Considering the ongoing debate surrounding gun laws in America, people on both sides of the aisle continue to sound-off over regulatory policy. While those on the right typically defend their right to own guns under the Second Amendment, liberals, using recent shootings as a basis for creating stricter gun laws, take a very different view. The Rev. Jesse Jackson, for one, made his opinions about gun control clear this week.
Overall, the Democrats were very quiet about their views on guns at this week's convention. On Thursday, The Washington Times' Emily Miller wrote, "You didn’t hear the word 'guns' voluntarily pass the lips of any Democratic speaker at this week’s convention in Charlotte, N.C." This, she seemed to contend, was intentional, seeing as Democrats, who tend to be more favorable of gun control legislation, purportedly feared that they would offend the 47 percent of Americans who own firearms.
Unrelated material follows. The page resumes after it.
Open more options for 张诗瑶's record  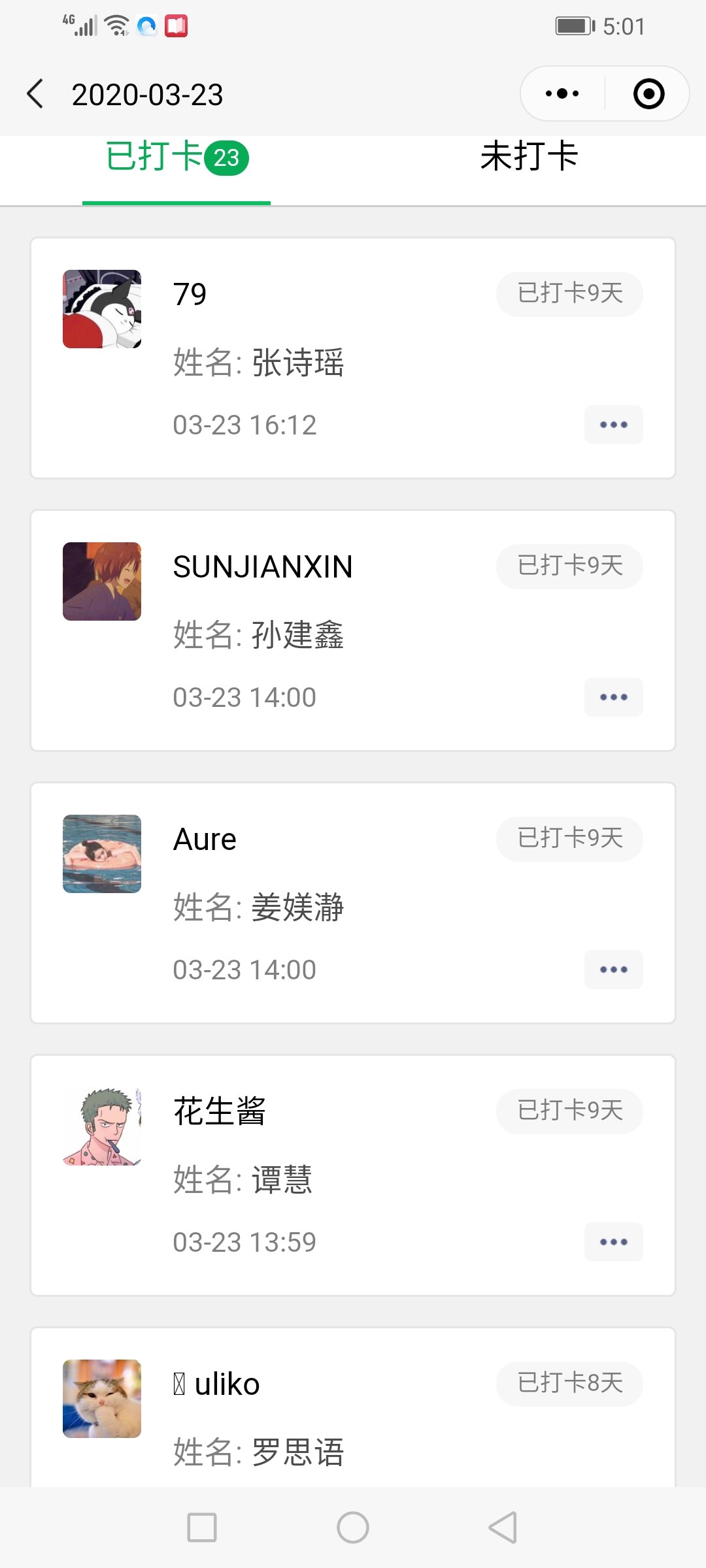[613, 425]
But Jackson, a revered leader among Democratic Party faithful, wasn't afraid to speak out in detail about what he believes should happen with gun regulations in America. Miller explains (emphasis added):
The Democratic policy statement approved this week calls for enacting “common-sense improvements — like reinstating the assault-weapons ban and closing the gun-show loophole.” The so-called “assault-weapons ban” in the 1990s banned scary-looking guns and magazines that held over 10 rounds. The platform does toss in a line that claims to recognize the right to bear arms, but it is “subject to reasonable regulation.” The left wants “an honest, open national conversation about firearms.”
I asked many Democratic leaders about the party’s position on firearms at the convention, but almost all claimed not to have read that section of the platform. Jesse Jackson was one of the few willing to come out and say he wants to ban all guns except bolt-action rifles, shotguns and revolvers.
“You have the right to have a gun in your castle to protect your house. You have the right to have a gun to hunt,” the reverend said in an interview in Charlotte. “Semi-automatic weapons — military-style weapons — are beyond the zone of reasonableness.” The civil-rights leader asserted, “These mass killings in Aurora and Milwaukee … we must end easy access and ban these assault weapons.” He added, “Twenty-five percent of all police are killed by assault weapons, and they cannot defend themselves from that.”
Jackson's admission, though it wasn't openly shared by many other Democrats this week, is inherent in the party's official platform, which embraces and advocates for greater gun control measures. While the party plank originally lacked any reference to God (that has since been rectified), it did include a section called "firearms."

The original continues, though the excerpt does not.